- Born: September 18, 1917 Fuquay Varina, North Carolina
- Died: July 29, 2001 (aged 83) Pinehurst, North Carolina
- Education: North Carolina State University
- Engineering career
- Discipline: aeronautical engineering
- Employer: Federal Aviation Administration
- Projects: air worthiness
- Significant design: supersonic transport standards
- Awards: FAA Sustained Performance Award (1961), Distinguished Women in the Aerospace Industry Award (1984), the Institute of Aeronautics and Astronautics' Aviation Pioneer of the Year and Aerospace Engineer of the Year awards (1987 and 1988).

= Katharine Stinson =

American aeronautical engineer

Katharine Stinson (1917–2001) was an American aeronautical engineer and the Federal Aviation Administration's first female engineer.

== Early life ==
Born in Fuquay-Varina, North Carolina, 14 years after the Wright Brothers made their first flight on North Carolina's Outer Banks, Stinson loved airplanes.

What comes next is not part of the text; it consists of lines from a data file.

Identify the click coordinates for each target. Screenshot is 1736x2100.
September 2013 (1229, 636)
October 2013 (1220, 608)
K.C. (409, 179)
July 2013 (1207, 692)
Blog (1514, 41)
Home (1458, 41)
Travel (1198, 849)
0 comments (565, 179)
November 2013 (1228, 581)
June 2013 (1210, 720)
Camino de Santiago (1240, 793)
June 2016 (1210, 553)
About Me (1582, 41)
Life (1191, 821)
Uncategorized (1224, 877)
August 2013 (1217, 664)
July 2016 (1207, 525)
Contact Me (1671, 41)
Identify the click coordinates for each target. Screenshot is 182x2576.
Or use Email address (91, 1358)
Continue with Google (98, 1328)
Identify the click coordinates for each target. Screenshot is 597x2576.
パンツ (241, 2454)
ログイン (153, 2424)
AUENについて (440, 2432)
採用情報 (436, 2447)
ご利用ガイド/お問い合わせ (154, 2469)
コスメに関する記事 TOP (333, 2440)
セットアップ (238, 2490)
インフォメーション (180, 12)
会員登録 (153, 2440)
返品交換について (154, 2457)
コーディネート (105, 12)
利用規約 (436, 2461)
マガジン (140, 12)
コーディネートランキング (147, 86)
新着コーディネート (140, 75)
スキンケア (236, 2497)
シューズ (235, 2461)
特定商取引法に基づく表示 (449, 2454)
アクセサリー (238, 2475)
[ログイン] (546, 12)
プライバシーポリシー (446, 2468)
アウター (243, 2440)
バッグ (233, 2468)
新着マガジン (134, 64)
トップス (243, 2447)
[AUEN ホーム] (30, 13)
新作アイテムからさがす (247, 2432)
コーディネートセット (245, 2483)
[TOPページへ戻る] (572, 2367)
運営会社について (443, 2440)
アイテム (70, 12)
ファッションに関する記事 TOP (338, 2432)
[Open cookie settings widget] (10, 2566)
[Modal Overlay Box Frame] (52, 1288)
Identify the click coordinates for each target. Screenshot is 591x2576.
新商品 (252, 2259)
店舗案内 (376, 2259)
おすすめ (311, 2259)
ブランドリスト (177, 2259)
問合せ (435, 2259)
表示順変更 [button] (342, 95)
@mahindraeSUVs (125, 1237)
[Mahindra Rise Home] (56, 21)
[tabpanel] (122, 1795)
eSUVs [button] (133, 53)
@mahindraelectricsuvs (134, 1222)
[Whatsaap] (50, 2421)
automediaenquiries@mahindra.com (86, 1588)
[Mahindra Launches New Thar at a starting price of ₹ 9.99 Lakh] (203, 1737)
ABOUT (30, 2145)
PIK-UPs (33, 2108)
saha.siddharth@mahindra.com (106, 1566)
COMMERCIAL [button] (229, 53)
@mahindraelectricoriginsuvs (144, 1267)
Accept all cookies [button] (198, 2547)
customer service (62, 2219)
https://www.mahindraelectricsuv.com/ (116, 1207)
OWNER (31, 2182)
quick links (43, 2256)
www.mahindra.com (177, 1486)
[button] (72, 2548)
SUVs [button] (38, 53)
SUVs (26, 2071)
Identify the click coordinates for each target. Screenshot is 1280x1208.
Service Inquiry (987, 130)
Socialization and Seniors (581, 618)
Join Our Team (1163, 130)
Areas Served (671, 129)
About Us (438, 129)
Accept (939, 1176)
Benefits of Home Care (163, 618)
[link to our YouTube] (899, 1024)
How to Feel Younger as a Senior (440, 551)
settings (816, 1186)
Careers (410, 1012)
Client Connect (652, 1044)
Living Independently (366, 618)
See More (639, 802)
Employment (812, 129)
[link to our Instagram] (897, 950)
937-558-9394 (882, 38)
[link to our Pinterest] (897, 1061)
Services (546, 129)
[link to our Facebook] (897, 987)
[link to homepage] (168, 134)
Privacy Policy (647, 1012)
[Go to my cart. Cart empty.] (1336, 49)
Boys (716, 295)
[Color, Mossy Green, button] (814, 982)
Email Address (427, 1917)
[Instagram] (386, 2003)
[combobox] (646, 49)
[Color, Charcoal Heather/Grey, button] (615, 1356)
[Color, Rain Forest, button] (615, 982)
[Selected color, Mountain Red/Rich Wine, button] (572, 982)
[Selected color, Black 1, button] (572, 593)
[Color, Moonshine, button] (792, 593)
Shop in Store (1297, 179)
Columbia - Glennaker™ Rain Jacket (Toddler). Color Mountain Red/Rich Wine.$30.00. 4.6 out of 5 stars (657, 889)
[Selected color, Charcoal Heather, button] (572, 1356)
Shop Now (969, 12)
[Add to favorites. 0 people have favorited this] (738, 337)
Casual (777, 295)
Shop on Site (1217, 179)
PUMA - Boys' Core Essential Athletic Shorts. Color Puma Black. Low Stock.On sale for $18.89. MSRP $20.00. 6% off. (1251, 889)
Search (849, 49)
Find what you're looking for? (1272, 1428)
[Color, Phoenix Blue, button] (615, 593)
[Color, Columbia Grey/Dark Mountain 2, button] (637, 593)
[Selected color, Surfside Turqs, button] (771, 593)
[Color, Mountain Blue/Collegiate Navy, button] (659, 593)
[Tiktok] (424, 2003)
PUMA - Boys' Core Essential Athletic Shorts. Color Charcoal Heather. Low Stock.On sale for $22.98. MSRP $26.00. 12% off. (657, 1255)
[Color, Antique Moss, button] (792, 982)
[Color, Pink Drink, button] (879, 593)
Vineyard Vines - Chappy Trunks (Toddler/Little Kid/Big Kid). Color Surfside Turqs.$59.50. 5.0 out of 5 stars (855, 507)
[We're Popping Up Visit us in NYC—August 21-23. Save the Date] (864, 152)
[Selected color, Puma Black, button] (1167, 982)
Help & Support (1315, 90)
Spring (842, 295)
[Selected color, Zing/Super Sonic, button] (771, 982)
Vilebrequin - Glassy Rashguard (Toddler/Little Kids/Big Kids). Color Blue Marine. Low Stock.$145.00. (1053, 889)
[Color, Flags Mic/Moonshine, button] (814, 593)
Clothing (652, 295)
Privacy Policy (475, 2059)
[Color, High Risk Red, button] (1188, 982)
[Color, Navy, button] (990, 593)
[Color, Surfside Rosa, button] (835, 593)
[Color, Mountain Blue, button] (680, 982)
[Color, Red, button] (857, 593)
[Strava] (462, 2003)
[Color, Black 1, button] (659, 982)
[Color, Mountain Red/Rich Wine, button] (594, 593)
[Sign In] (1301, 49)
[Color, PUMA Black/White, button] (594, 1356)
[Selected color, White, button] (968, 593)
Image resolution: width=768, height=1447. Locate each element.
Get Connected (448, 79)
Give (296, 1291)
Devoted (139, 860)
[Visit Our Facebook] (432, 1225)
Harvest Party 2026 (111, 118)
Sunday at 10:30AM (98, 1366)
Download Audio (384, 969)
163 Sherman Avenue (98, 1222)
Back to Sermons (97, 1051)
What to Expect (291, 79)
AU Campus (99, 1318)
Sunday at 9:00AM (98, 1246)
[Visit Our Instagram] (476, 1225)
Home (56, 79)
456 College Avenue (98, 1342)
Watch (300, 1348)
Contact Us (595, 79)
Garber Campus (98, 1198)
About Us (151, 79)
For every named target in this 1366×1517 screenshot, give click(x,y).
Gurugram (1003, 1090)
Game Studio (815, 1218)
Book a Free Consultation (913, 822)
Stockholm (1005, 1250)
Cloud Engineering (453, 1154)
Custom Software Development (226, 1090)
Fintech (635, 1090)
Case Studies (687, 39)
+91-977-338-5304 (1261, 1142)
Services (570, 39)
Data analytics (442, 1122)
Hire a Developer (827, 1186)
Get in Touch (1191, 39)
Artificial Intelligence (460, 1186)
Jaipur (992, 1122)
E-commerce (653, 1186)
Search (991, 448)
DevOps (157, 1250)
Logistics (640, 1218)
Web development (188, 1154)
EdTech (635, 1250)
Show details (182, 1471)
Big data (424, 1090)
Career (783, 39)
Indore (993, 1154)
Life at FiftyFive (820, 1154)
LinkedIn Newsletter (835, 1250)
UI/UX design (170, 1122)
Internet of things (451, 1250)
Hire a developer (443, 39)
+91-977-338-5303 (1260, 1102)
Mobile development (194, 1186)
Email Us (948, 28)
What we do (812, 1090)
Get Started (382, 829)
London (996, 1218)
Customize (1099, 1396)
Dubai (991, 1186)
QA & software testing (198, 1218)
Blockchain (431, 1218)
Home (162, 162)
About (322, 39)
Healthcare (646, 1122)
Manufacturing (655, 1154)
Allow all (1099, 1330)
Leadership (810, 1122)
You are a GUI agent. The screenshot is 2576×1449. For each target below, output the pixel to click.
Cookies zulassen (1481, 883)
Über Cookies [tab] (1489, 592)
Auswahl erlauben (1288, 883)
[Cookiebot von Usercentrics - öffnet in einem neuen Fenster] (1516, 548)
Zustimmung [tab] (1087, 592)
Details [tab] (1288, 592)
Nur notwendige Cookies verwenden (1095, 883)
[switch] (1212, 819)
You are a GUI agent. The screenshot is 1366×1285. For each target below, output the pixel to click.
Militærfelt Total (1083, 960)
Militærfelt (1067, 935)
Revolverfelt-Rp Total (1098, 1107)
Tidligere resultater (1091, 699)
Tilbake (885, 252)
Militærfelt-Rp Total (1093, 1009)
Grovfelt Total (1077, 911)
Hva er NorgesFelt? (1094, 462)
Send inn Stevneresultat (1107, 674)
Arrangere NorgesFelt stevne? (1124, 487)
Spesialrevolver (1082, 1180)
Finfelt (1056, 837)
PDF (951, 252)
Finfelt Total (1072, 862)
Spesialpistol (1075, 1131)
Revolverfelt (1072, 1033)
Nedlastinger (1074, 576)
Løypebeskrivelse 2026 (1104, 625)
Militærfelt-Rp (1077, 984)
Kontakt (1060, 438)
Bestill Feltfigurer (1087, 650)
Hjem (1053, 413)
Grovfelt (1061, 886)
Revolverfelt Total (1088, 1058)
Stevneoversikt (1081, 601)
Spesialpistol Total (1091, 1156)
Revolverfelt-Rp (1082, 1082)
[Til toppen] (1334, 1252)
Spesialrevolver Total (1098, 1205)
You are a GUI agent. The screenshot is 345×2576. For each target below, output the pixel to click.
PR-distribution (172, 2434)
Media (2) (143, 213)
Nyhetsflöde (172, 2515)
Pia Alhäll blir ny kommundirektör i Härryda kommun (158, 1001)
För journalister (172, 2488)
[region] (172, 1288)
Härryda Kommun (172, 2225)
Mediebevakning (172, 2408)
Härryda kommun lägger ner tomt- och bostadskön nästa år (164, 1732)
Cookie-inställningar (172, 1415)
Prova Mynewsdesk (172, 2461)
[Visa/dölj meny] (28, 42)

A ride from famed aviator Eddie Stinson (no relation) when she was 10 years old solidified her goal of learning to fly.

While working as a mechanic's assistant at the Raleigh Municipal Airport at age 15, Stinson met Amelia Earhart. When Stinson told Earhart about her flight training, Earhart encouraged her to study engineering instead, telling her that she would never make enough money as a pilot.

== Education ==
Stinson took Earhart's advice, and enrolled in physics classes in high school and applied to the engineering program at North Carolina State College.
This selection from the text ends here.